Render the stretch of lines from the one containing "Viewport: 1242px width, 952px" through the one containing "[x=511, y=454]" as a two-column CSV with the headers instruction and response, putting the text and its answer each in one quoted field with line breaks turned into spaces. Leave the pictures out.

◆ **EXERCISE MATERIALS**:

☆ ☆ ☆ ☆ ☆ ☆ ☆

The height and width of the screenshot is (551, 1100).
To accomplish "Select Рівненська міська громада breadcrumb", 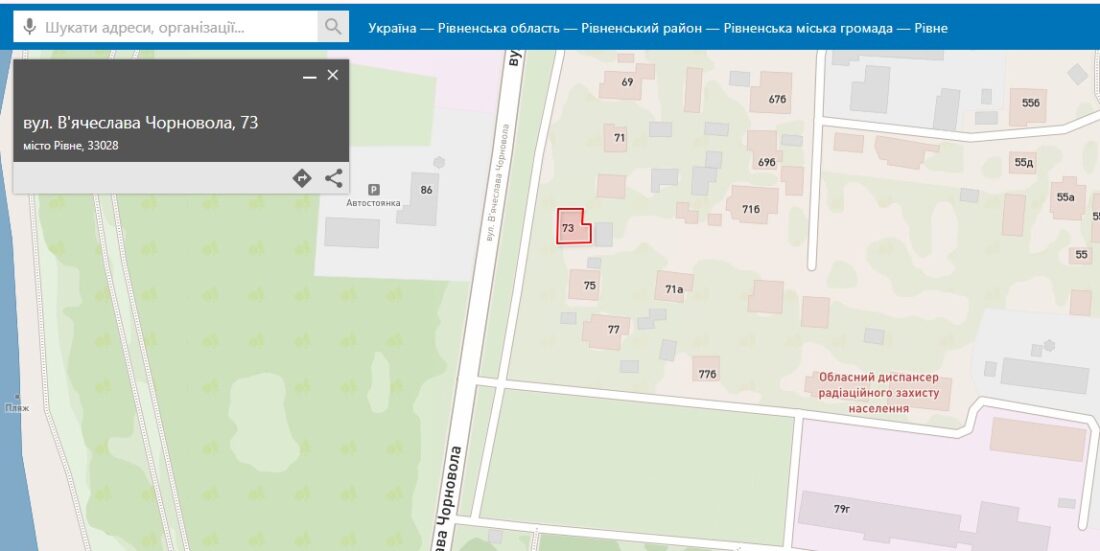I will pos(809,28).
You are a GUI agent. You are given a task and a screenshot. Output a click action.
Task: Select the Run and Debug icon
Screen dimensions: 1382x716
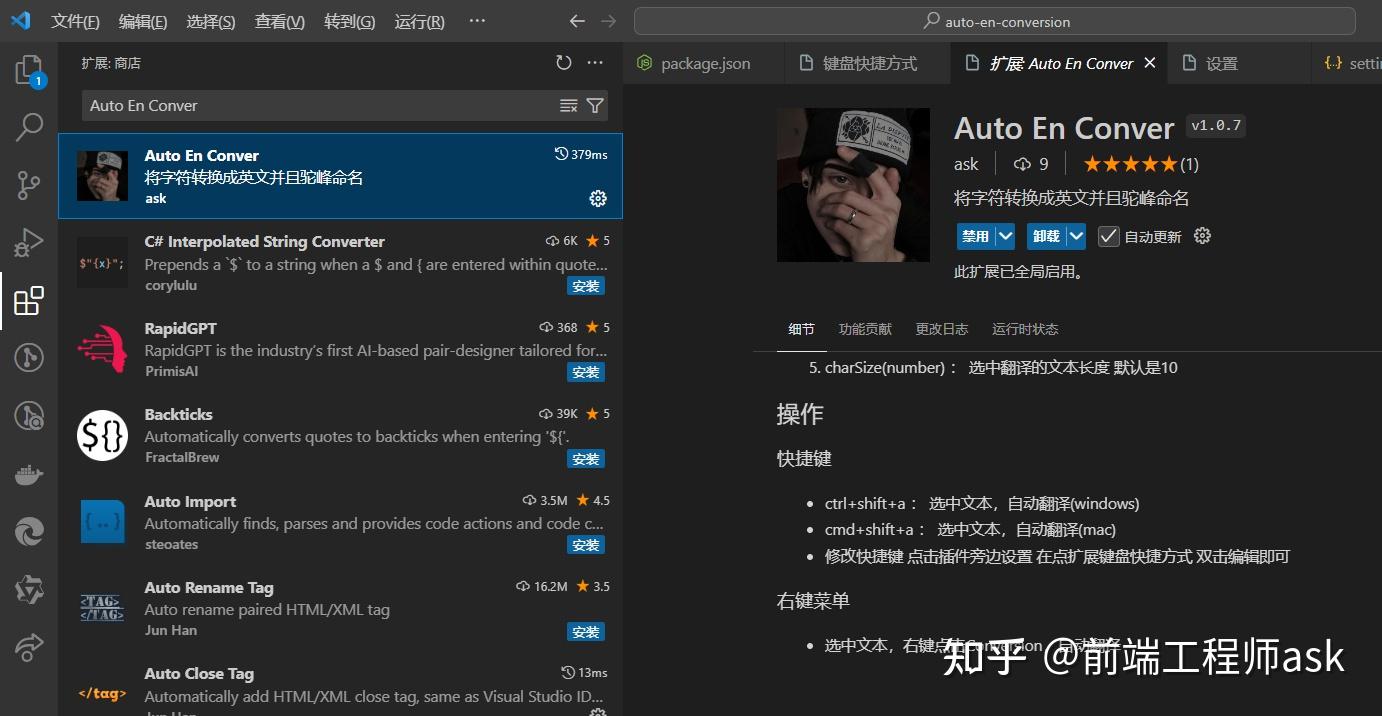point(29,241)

☆ ☆ ☆ ☆ ☆ ☆ ☆

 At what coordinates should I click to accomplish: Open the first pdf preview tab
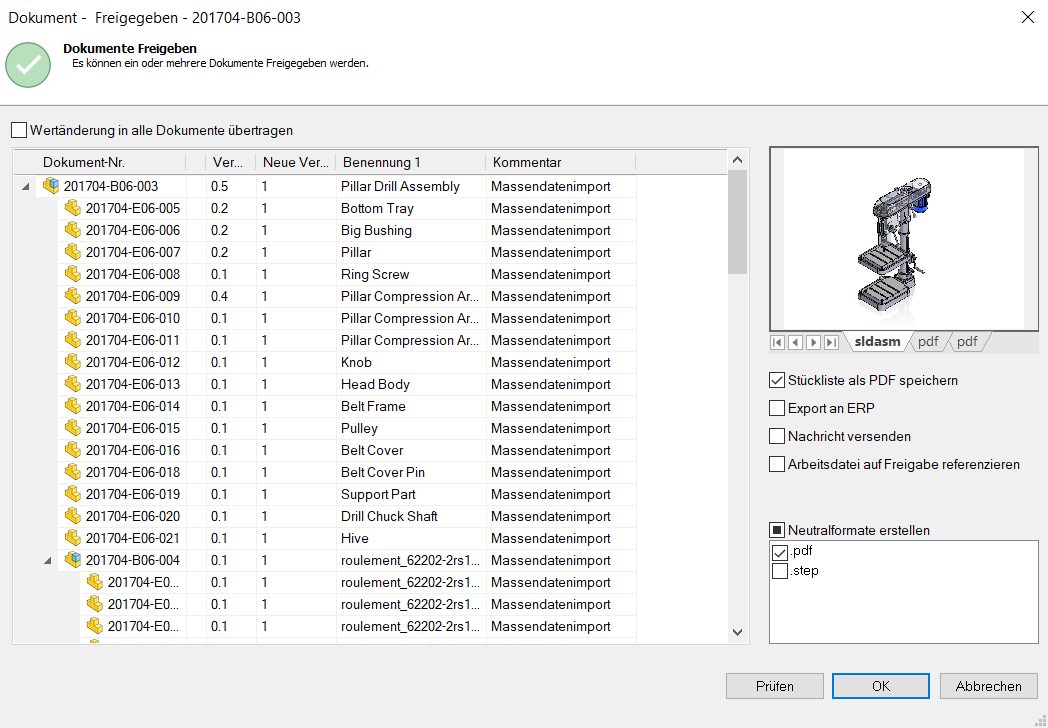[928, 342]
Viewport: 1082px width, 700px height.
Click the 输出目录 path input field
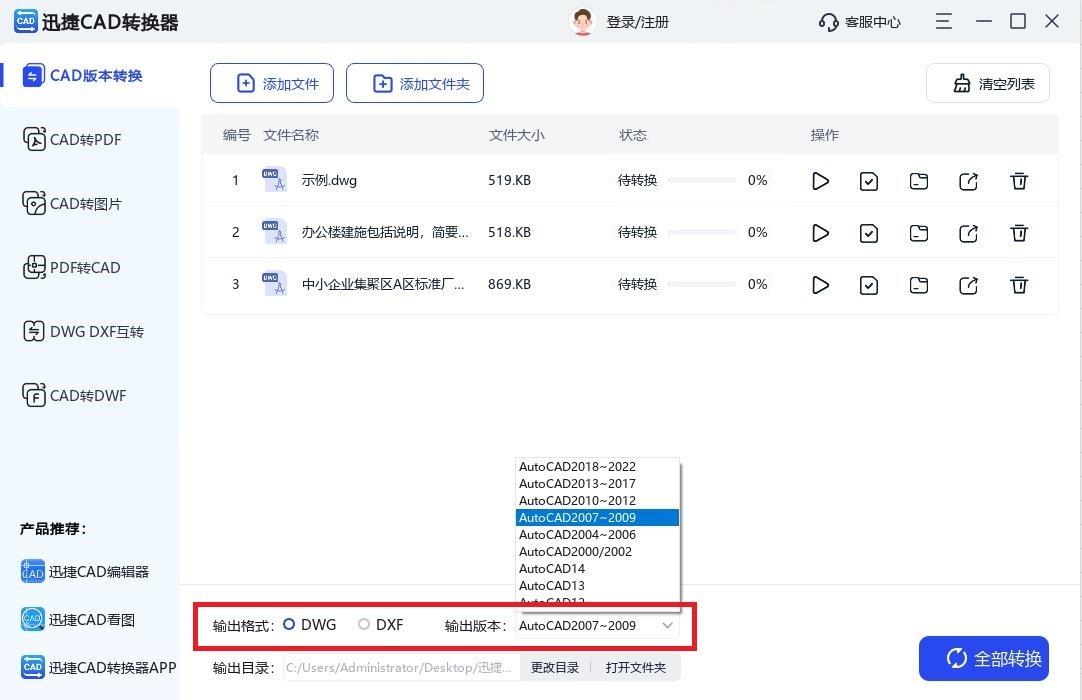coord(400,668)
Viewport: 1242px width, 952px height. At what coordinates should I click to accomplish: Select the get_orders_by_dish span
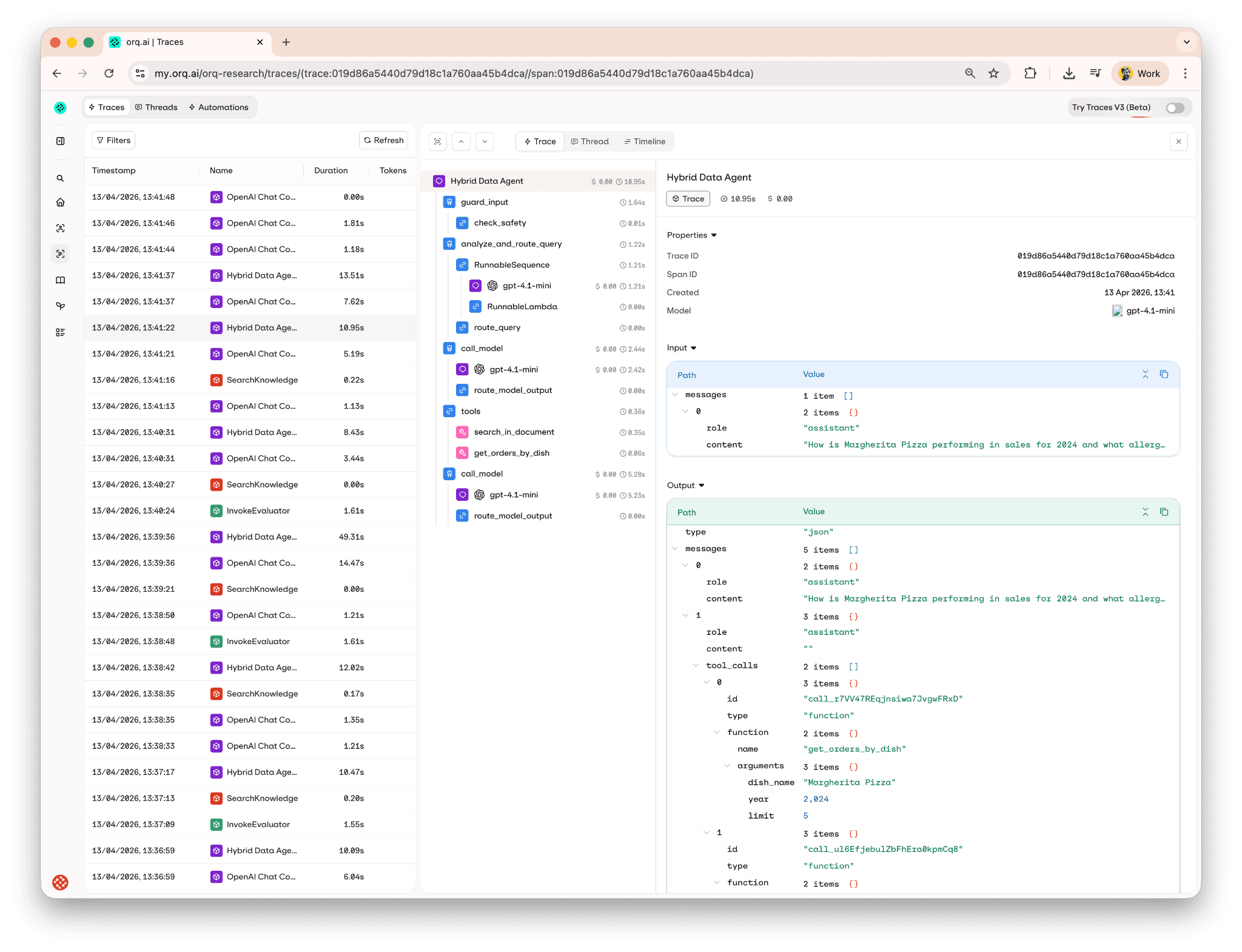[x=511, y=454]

☆ ☆ ☆ ☆ ☆ ☆ ☆

◆ **EXERCISE OUTPUT**:
instruction,response
"Viewport: 1242px width, 952px height. At what coordinates should I click to accomplish: Select the get_orders_by_dish span","[x=511, y=454]"